The problem
Return every line below exactly as written.
---
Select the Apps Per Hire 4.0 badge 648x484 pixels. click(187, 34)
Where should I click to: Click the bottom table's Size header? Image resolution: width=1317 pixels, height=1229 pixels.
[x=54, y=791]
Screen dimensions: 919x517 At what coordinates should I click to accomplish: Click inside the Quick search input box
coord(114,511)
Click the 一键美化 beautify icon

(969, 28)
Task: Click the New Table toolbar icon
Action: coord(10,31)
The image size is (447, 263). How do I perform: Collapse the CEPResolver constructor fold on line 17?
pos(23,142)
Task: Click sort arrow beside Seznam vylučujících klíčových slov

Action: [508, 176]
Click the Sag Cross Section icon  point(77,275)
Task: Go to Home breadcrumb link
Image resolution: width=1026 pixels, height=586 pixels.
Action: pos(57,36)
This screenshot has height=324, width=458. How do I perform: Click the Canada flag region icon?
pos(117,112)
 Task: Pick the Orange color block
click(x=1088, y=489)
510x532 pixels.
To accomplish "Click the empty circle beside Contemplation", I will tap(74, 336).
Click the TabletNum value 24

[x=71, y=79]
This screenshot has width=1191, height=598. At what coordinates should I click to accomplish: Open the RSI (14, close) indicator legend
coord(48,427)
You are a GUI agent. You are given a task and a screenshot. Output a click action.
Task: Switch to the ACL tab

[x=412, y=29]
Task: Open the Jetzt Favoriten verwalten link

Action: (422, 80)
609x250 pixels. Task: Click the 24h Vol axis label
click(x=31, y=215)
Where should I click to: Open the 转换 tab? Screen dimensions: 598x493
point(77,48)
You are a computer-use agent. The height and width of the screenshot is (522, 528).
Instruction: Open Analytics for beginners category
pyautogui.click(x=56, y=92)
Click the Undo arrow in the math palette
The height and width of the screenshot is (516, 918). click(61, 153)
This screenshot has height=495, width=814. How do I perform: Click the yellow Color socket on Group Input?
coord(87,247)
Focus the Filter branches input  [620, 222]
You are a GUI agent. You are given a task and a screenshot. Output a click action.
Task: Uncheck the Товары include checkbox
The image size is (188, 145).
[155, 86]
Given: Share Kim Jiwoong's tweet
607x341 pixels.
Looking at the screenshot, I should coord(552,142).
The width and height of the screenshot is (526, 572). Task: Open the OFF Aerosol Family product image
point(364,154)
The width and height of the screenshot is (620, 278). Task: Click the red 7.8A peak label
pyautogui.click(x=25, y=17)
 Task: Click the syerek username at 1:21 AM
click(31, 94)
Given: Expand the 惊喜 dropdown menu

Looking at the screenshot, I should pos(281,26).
---
Expected output
Select the Apps Per Hire 4.0 badge 648x484 pixels. click(187, 34)
Where should I click to: Click the bottom table's Size header? Image resolution: width=1317 pixels, height=1229 pixels.
[x=54, y=791]
Screen dimensions: 919x517 At what coordinates should I click to accomplish: Click inside the Quick search input box
coord(114,511)
Click the 一键美化 beautify icon

(969, 28)
Task: Click the New Table toolbar icon
Action: coord(10,31)
The image size is (447, 263). How do I perform: Collapse the CEPResolver constructor fold on line 17?
pos(23,142)
Task: Click sort arrow beside Seznam vylučujících klíčových slov

Action: [508, 176]
Click the Sag Cross Section icon  point(77,275)
Task: Go to Home breadcrumb link
Image resolution: width=1026 pixels, height=586 pixels.
Action: pos(57,36)
This screenshot has height=324, width=458. How do I perform: Click the Canada flag region icon?
pos(117,112)
 Task: Pick the Orange color block
click(x=1088, y=489)
510x532 pixels.
To accomplish "Click the empty circle beside Contemplation", I will tap(74, 336).
Click the TabletNum value 24

[x=71, y=79]
This screenshot has width=1191, height=598. At what coordinates should I click to accomplish: Open the RSI (14, close) indicator legend
coord(48,427)
You are a GUI agent. You are given a task and a screenshot. Output a click action.
Task: Switch to the ACL tab

[x=412, y=29]
Task: Open the Jetzt Favoriten verwalten link

Action: (422, 80)
609x250 pixels. Task: Click the 24h Vol axis label
click(x=31, y=215)
Where should I click to: Open the 转换 tab? Screen dimensions: 598x493
point(77,48)
You are a computer-use agent. The height and width of the screenshot is (522, 528).
Instruction: Open Analytics for beginners category
pyautogui.click(x=56, y=92)
Click the Undo arrow in the math palette
The height and width of the screenshot is (516, 918). click(61, 153)
This screenshot has height=495, width=814. How do I perform: Click the yellow Color socket on Group Input?
coord(87,247)
Focus the Filter branches input  [620, 222]
You are a GUI agent. You are given a task and a screenshot. Output a click action.
Task: Uncheck the Товары include checkbox
The image size is (188, 145).
[155, 86]
Given: Share Kim Jiwoong's tweet
607x341 pixels.
Looking at the screenshot, I should coord(552,142).
The width and height of the screenshot is (526, 572). Task: Open the OFF Aerosol Family product image
point(364,154)
The width and height of the screenshot is (620, 278). Task: Click the red 7.8A peak label
pyautogui.click(x=25, y=17)
 Task: Click the syerek username at 1:21 AM
click(31, 94)
Given: Expand the 惊喜 dropdown menu

Looking at the screenshot, I should pos(281,26).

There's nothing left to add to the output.